READING PASSAGE:
►

It introduces context-switch rate-limiting. The patch enables the VM to batch
its work and prevents the system from spending most of its time in context
switches because of a VM that is waking/sleeping at high rate.

ratelimit can be disabled by setting it to 0.

Signed-off-by: Anshul Makkar <anshul.makkar@citrix.com>
Reviewed-by: George Dunlap <george.dunlap@citrix.com>
Reviewed-by: Dario Faggioli <dario.faggioli@citrix.com>
---
 Changes in v3:
 * General fixes based on the review comments from v1 and v2.
---
 xen/common/sched_credit2.c | 111 ++++++++++++++++++++++++++++++++++-----------
 1 file changed, 85 insertions(+), 26 deletions(-)

diff --git a/xen/common/sched_credit2.c b/xen/common/sched_credit2.c
index b92226c..d9f39dc 100644
--- a/xen/common/sched_credit2.c
+++ b/xen/common/sched_credit2.c
@@ -377,6 +377,7 @@ struct csched2_private {
 
     unsigned int load_precision_shift;
     unsigned int load_window_shift;
+    unsigned ratelimit_us; /* each cpupool can have its onw ratelimit */
 };
 
 /*
@@ -2029,6 +2030,34 @@ csched2_dom_cntl(
     return rc;
 }
 
+static int csched2_sys_cntl(const struct scheduler *ops,
+                            struct xen_sysctl_scheduler_op *sc)
+{
+    int rc = -EINVAL;
+    xen_sysctl_credit_schedule_t *params = &sc->u.sched_credit;
+    struct csched2_private *prv = CSCHED2_PRIV(ops);
+    unsigned long flags;
+
+    switch (sc->cmd )

◄

DATA PROVIDED:
►

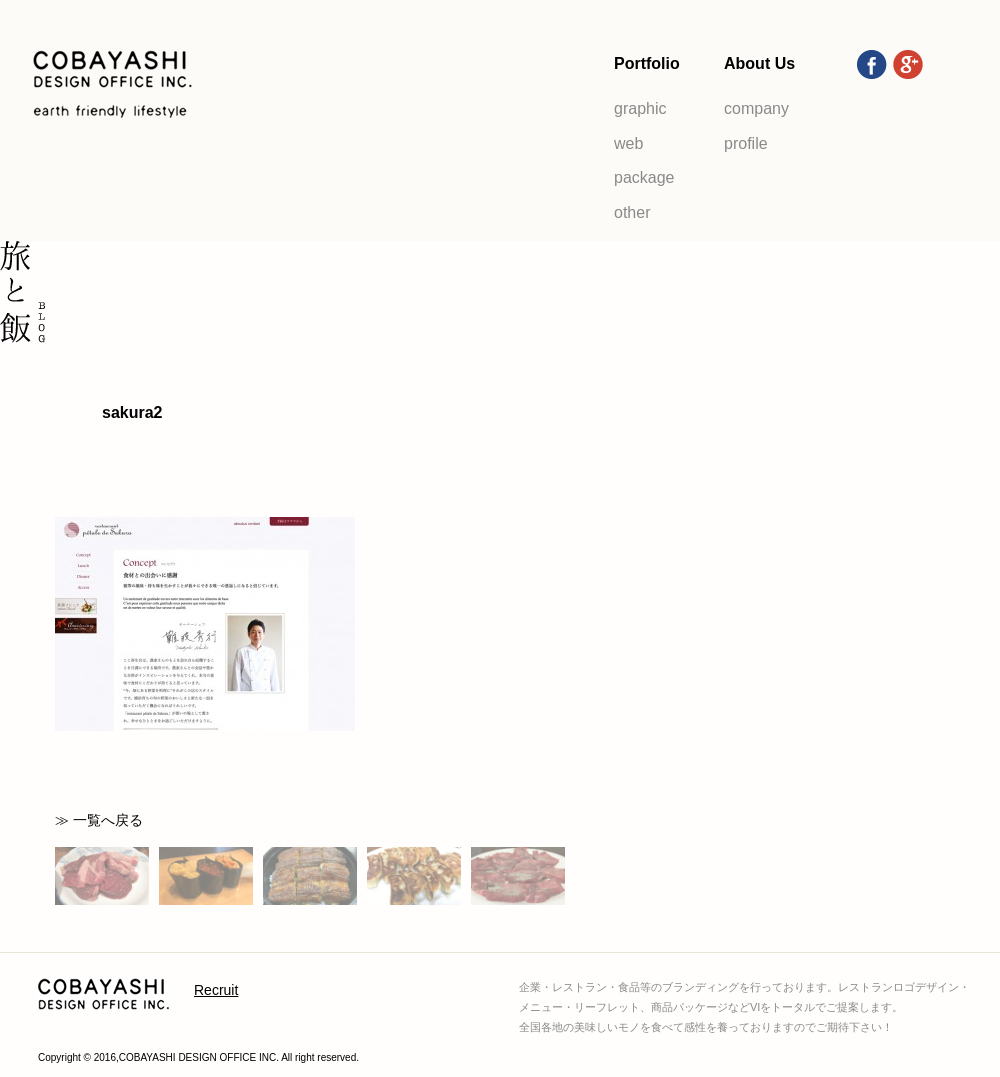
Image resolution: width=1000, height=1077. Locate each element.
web (628, 143)
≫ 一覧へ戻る (99, 820)
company (756, 108)
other (632, 212)
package (644, 177)
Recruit (216, 990)
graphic (640, 108)
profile (746, 143)
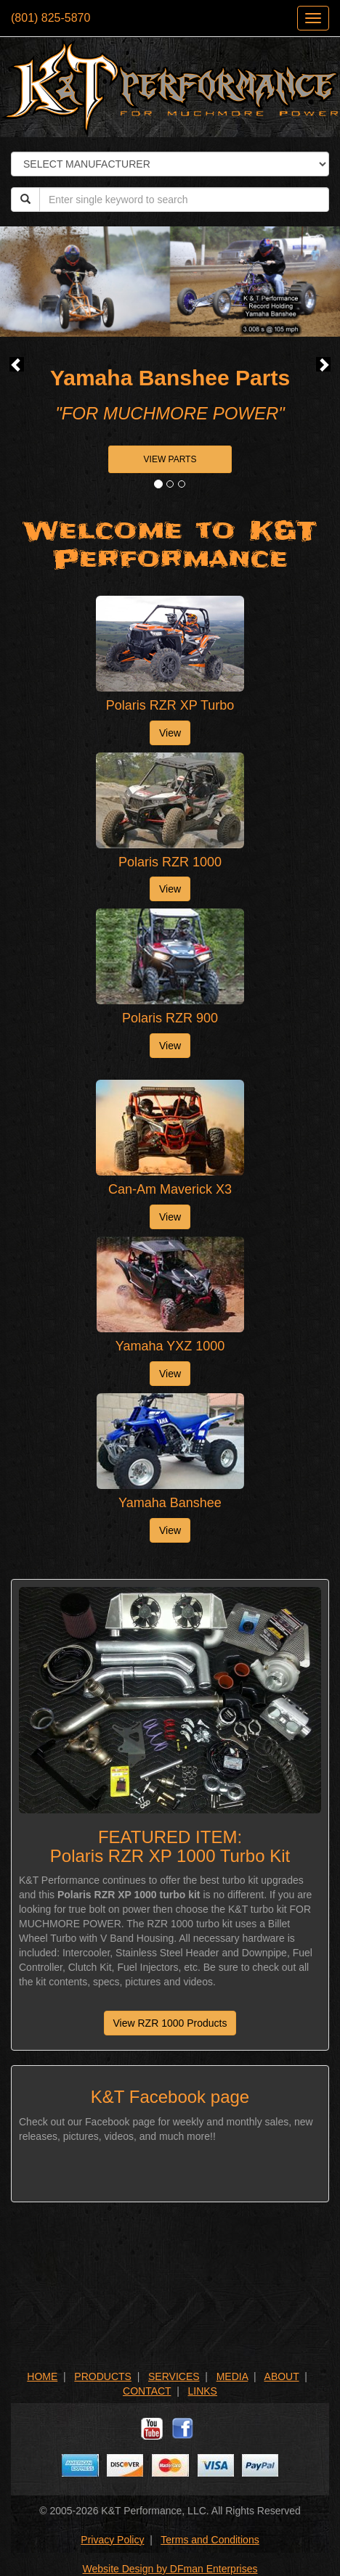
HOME (42, 2376)
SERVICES (174, 2376)
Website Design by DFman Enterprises (170, 2569)
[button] (17, 364)
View (170, 733)
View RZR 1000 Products (170, 2023)
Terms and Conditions (210, 2540)
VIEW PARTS (170, 459)
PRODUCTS (102, 2376)
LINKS (202, 2391)
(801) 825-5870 (50, 18)
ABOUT (281, 2376)
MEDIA (232, 2376)
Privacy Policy (112, 2540)
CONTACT (147, 2391)
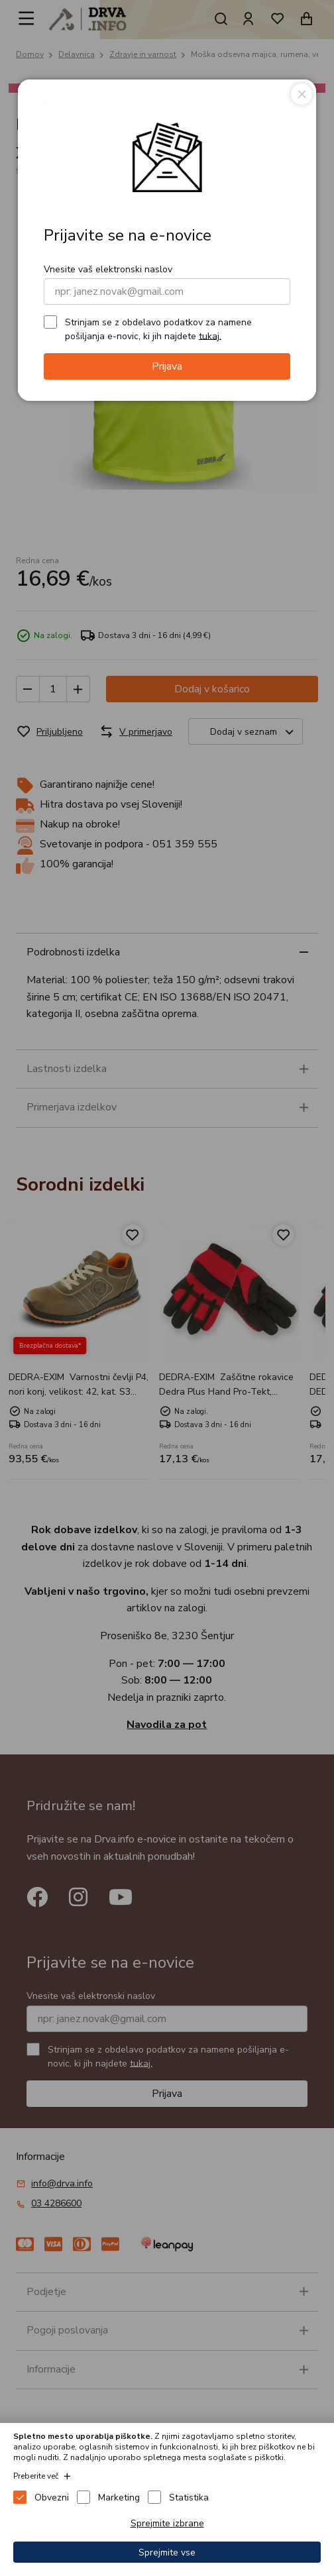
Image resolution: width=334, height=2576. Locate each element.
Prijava (167, 366)
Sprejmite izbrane (167, 2523)
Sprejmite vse (167, 2552)
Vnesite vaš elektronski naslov (108, 269)
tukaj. (210, 335)
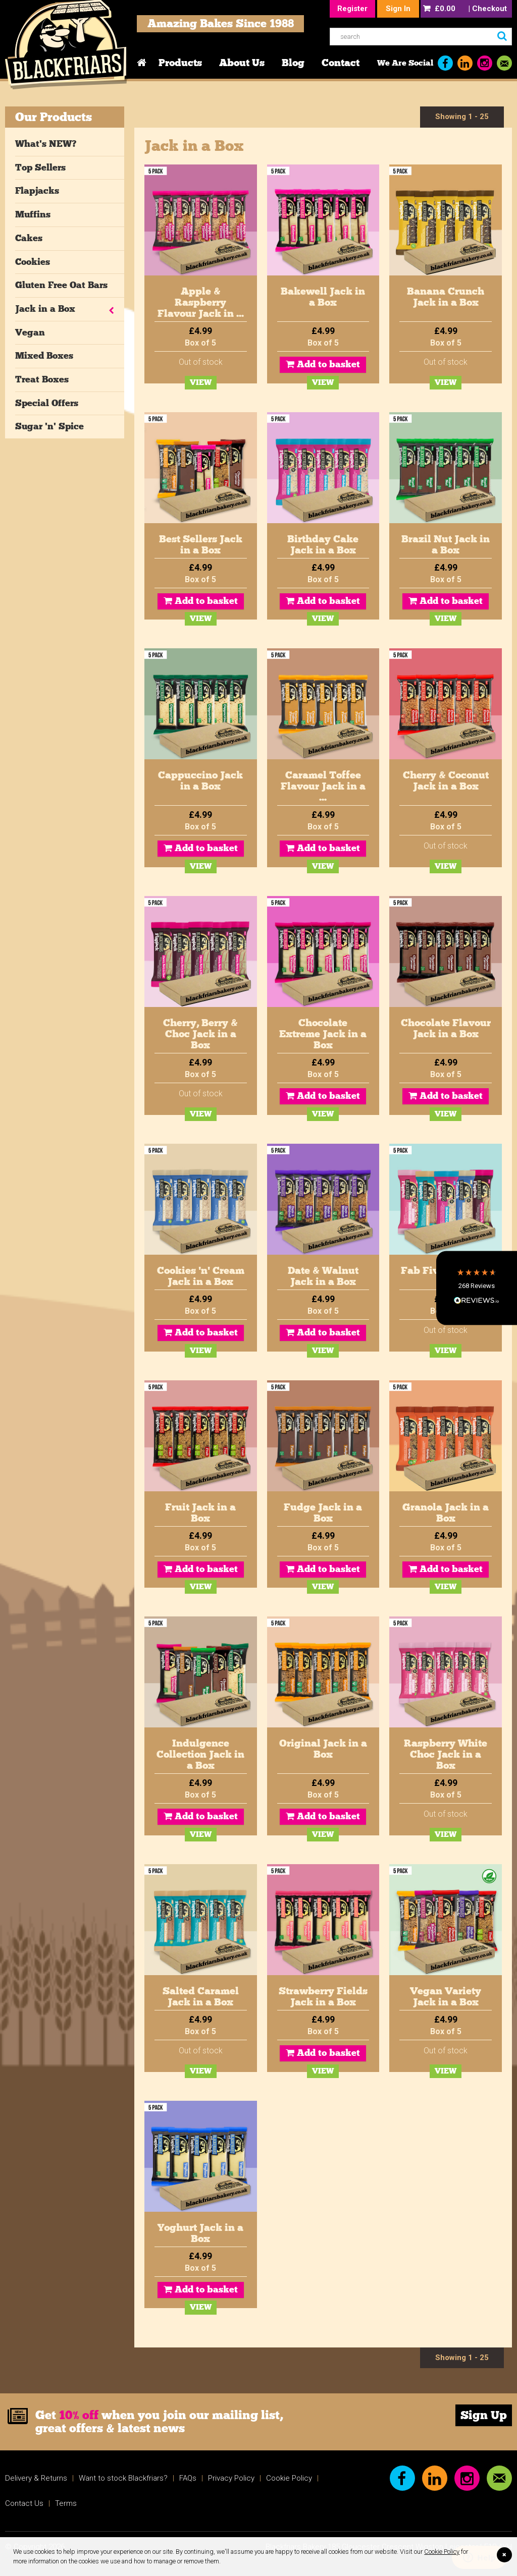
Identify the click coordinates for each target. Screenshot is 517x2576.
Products (180, 63)
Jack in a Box (45, 308)
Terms (66, 2503)
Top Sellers (40, 167)
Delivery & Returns (36, 2478)
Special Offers (46, 403)
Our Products (53, 116)
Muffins (32, 214)
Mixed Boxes (44, 355)
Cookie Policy (441, 2551)
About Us (242, 63)
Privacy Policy (231, 2478)
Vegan (30, 332)
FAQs (187, 2478)
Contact (340, 63)
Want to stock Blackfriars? (123, 2478)
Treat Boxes (42, 379)
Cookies (32, 261)
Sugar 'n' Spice (49, 426)
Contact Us (24, 2503)
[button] (476, 1288)
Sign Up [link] (483, 2415)
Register (352, 8)
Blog (293, 63)
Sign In (398, 8)
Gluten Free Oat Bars (61, 285)
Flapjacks (37, 190)
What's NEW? (45, 143)
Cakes (28, 238)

◄

WORK INSTRUCTIONS:
1. Which local variables does the patch declare in the body of csched2_sys_cntl?
2. Reproduce the patch from "It introduces context-switch" to "from v1 and v2.".
The items play no part in this.

ANSWERS FOR THE EXERCISE:
1. rc, params, prv, flags

2.
It introduces context-switch rate-limiting. The patch enables the VM to batch
its work and prevents the system from spending most of its time in context
switches because of a VM that is waking/sleeping at high rate.

ratelimit can be disabled by setting it to 0.

Signed-off-by: Anshul Makkar <anshul.makkar@citrix.com>
Reviewed-by: George Dunlap <george.dunlap@citrix.com>
Reviewed-by: Dario Faggioli <dario.faggioli@citrix.com>
---
 Changes in v3:
 * General fixes based on the review comments from v1 and v2.